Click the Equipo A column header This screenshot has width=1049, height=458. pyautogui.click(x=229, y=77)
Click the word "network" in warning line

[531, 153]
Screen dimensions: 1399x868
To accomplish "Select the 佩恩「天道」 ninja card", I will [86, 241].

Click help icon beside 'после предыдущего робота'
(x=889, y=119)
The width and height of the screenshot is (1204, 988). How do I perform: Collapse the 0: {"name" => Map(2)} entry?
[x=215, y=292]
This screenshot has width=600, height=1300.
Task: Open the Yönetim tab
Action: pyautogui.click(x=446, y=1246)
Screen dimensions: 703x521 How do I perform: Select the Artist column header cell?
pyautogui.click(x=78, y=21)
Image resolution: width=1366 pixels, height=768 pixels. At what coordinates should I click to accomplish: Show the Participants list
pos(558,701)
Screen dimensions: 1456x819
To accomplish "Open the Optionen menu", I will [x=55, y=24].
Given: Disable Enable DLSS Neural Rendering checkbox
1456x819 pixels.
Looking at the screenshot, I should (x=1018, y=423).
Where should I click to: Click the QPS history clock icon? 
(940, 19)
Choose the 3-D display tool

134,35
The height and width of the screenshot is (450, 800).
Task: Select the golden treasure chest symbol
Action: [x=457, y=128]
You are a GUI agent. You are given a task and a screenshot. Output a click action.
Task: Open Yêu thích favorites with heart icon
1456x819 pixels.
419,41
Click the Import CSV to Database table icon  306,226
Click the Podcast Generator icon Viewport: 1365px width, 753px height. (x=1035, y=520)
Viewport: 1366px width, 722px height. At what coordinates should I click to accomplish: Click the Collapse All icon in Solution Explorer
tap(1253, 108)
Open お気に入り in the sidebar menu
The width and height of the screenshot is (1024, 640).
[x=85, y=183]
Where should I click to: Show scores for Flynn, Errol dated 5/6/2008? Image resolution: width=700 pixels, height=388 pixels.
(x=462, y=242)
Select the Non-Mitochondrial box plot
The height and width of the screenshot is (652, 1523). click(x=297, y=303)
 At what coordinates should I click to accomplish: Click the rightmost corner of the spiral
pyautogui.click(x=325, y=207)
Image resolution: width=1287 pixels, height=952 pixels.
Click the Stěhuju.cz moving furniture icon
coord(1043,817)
----------------
Short task. Copy the material above line for line, changing nothing.

Answer for this exercise.
Click the Equipo A column header This screenshot has width=1049, height=458. pyautogui.click(x=229, y=77)
Click the word "network" in warning line

[531, 153]
Screen dimensions: 1399x868
To accomplish "Select the 佩恩「天道」 ninja card", I will [86, 241].

Click help icon beside 'после предыдущего робота'
(x=889, y=119)
The width and height of the screenshot is (1204, 988). How do I perform: Collapse the 0: {"name" => Map(2)} entry?
[x=215, y=292]
This screenshot has width=600, height=1300.
Task: Open the Yönetim tab
Action: pyautogui.click(x=446, y=1246)
Screen dimensions: 703x521 How do I perform: Select the Artist column header cell?
pyautogui.click(x=78, y=21)
Image resolution: width=1366 pixels, height=768 pixels. At what coordinates should I click to accomplish: Show the Participants list
pos(558,701)
Screen dimensions: 1456x819
To accomplish "Open the Optionen menu", I will [x=55, y=24].
Given: Disable Enable DLSS Neural Rendering checkbox
1456x819 pixels.
Looking at the screenshot, I should (x=1018, y=423).
Where should I click to: Click the QPS history clock icon? 
(940, 19)
Choose the 3-D display tool

134,35
The height and width of the screenshot is (450, 800).
Task: Select the golden treasure chest symbol
Action: [x=457, y=128]
You are a GUI agent. You are given a task and a screenshot. Output a click action.
Task: Open Yêu thích favorites with heart icon
1456x819 pixels.
419,41
Click the Import CSV to Database table icon  306,226
Click the Podcast Generator icon Viewport: 1365px width, 753px height. (x=1035, y=520)
Viewport: 1366px width, 722px height. At what coordinates should I click to accomplish: Click the Collapse All icon in Solution Explorer
tap(1253, 108)
Open お気に入り in the sidebar menu
The width and height of the screenshot is (1024, 640).
[x=85, y=183]
Where should I click to: Show scores for Flynn, Errol dated 5/6/2008? Image resolution: width=700 pixels, height=388 pixels.
(x=462, y=242)
Select the Non-Mitochondrial box plot
The height and width of the screenshot is (652, 1523). click(x=297, y=303)
 At what coordinates should I click to accomplish: Click the rightmost corner of the spiral
pyautogui.click(x=325, y=207)
Image resolution: width=1287 pixels, height=952 pixels.
Click the Stěhuju.cz moving furniture icon
coord(1043,817)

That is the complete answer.